* _AIM OF THE TASK_:
Please extract every line of the records below that contains the word "Outils". Treat the match as case-sensitive.

Stored data entries
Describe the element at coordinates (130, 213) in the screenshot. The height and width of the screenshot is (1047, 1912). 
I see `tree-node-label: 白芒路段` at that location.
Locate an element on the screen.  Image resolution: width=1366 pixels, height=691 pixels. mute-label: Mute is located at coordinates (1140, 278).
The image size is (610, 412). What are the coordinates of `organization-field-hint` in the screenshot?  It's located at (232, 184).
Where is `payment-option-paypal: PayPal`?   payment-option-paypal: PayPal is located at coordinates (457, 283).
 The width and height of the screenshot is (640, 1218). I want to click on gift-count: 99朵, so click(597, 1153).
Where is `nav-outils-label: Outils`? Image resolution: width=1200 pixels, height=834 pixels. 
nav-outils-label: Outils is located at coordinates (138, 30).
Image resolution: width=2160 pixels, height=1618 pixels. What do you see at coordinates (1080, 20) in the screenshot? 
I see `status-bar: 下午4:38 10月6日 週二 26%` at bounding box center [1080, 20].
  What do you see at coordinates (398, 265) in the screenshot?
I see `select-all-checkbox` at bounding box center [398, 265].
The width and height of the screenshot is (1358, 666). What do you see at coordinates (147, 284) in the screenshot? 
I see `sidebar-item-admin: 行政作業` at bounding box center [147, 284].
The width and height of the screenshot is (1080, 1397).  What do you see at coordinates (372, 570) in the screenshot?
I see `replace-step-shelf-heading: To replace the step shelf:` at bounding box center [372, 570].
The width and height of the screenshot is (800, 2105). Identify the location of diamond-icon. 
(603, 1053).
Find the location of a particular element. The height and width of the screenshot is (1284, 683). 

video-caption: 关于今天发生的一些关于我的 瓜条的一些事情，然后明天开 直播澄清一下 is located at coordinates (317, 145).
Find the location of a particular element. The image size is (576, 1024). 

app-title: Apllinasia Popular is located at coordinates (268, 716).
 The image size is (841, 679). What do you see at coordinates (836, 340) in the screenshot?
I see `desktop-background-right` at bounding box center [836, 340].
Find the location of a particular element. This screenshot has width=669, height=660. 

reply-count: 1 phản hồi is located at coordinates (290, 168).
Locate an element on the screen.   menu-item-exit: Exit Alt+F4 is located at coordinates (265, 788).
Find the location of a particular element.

* _ANSWER BELOW_:
Where is `nav-outils-label: Outils`? Image resolution: width=1200 pixels, height=834 pixels. 
nav-outils-label: Outils is located at coordinates (138, 30).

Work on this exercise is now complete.